The Trans-Catalina Trail is a 37.2-mile backpacking endeavor. It wraps around Catalina Island—the island where I was raised. The trailhead spirals above the small town of Avalon, through the hilly isthmus, from Renton mine to Starlight Beach and back around.
During Spring Break, I hiked a third of the trail with a school group. I’ve hiked about the island before, but I’ve always settled at home in the night, nostalgic yet comfortable—missing the trees, the sky and the hills. I wanted to be somewhere rare and friendly, familiar and beautiful—and I was ready to be there for a long time. But backpacking isn’t about comfort, it’s about conquering comfort. It’s knowing nothing about a place you know everything about.

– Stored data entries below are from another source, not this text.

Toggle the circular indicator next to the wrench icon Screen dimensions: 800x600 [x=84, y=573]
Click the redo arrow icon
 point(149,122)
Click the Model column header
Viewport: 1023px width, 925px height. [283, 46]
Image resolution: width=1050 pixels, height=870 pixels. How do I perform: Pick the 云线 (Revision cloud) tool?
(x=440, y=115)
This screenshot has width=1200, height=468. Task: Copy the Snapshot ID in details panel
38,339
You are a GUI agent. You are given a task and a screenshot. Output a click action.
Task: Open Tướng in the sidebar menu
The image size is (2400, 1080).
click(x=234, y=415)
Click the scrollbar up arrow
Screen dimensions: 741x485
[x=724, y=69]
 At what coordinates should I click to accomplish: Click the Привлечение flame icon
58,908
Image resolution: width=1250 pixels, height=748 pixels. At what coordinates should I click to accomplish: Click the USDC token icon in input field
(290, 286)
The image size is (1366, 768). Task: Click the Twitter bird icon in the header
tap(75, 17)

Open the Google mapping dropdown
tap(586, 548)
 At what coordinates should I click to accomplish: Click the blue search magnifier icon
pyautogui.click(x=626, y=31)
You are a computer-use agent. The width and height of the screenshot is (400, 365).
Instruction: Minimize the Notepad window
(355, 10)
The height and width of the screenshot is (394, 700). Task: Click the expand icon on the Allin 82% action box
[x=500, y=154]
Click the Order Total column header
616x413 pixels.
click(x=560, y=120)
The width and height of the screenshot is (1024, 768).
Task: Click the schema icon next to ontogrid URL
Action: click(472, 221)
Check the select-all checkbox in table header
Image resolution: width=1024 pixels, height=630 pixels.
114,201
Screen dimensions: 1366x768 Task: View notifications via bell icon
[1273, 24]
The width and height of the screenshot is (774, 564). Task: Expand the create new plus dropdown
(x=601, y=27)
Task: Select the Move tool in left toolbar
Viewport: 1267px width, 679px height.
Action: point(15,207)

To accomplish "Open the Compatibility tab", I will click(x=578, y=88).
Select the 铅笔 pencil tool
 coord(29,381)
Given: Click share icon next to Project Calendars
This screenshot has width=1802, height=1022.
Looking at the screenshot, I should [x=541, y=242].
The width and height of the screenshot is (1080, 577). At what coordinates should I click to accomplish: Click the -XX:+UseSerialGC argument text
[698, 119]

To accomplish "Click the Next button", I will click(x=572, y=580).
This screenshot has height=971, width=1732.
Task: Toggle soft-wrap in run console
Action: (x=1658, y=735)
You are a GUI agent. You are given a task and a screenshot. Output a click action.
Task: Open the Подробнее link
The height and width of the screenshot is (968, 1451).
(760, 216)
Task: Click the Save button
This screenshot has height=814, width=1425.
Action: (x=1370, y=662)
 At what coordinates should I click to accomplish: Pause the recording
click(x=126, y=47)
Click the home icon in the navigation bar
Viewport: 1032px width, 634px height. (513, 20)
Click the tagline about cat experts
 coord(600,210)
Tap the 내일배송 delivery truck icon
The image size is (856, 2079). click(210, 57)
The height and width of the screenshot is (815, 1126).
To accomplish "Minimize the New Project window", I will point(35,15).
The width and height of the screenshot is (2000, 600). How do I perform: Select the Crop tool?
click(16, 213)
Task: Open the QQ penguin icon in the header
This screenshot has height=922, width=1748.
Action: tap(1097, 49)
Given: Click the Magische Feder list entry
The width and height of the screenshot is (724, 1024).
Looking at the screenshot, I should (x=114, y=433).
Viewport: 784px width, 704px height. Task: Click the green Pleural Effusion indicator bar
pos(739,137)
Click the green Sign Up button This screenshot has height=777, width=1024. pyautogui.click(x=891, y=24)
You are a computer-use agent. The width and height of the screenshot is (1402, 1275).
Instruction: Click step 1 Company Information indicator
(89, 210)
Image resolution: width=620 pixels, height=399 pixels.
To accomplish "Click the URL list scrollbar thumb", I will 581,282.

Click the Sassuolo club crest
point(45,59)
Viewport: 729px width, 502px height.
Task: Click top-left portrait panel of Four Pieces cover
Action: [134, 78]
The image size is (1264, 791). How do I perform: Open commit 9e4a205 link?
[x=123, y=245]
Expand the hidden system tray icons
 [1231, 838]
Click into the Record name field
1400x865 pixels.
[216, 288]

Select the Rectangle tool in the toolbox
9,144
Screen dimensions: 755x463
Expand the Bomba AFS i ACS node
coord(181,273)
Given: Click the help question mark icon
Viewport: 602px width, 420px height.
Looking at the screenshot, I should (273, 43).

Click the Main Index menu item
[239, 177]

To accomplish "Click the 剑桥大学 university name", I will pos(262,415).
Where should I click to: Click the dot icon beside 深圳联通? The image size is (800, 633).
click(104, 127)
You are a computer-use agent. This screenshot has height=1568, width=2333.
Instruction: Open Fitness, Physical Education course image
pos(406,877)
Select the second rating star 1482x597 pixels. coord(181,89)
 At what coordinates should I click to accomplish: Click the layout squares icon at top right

On the night before the hike, I was recovering from a violent stomach flu. It also became apparent to me that—coincidentally—the entire cross-country team was coming on the hike. I was wearing heavy, hiking boots. They were wearing running shoes. After being dropped off near Blackjack camp, we started off to the famously unregulated Airport in the Sky—which is also a life-saving grill and gift shop with cold, cold lemonade. (If you’re lucky, you can catch Harrison Ford, who occasionally day-trips there in his two-person plane.)
The first few miles of the trail are beautiful; lush with native plants and bold wildlife. The island is beautiful because it’s untamed and the roads are all dirt roads, and you have to wait on the dirt roads until the bison move, and you feel like you’re in the Wild West. But then the big hills came along, and while I developed holes in my socks and knots in my stomach, the cross-country scouts darted father away. We camped out that night in Little Harbor, the ocean-side site that’s right on the trail.
The next day of hiking was the hard one—the 2,000 foot incline. I didn’t want to tell anybody about my holey socks or blisters for arbitrary macho reasons. We started the climb, and I hated the dang cross-country team because I told myself that they moved to fast to appreciate things. I dropped the self-serving attitude after a while. The blisters were bad.
We trekked across the hills that lead to Two Harbors, the isthmus. On Catalina Island, the hills are shaped like houses of cards, and we were hiking along the roof where the two cards rested together. My stomach started tossing again, and everybody was so far ahead of me that I started wondering what would happen if I couldn’t make it, because it was the Wild West, and nature was a cold equation.
To forget pain, your head is good at distracting you—using imagination as morphine. I imagined myself as a Native American, stumbling through the wilderness, blind and ill, looking for something. I didn’t know what I was looking for, but I kept putting one foot in front of the other.
And then I was on top of everything, and my runner-friends were cheering me on, and I externalized everything, and they put moleskin on my blisters. The pain is gone, and the world isn’t big enough to fit into your eyes. Suddenly, the ocean wraps around you like a 360-degree blanket, and you remember that this is what backpacking is about: Discovering the ocean again, and seeing everything again, and remembering that nature isn’t comfort; it’s envelopment, and sweat rolling down the back of your head, and absolute beauty.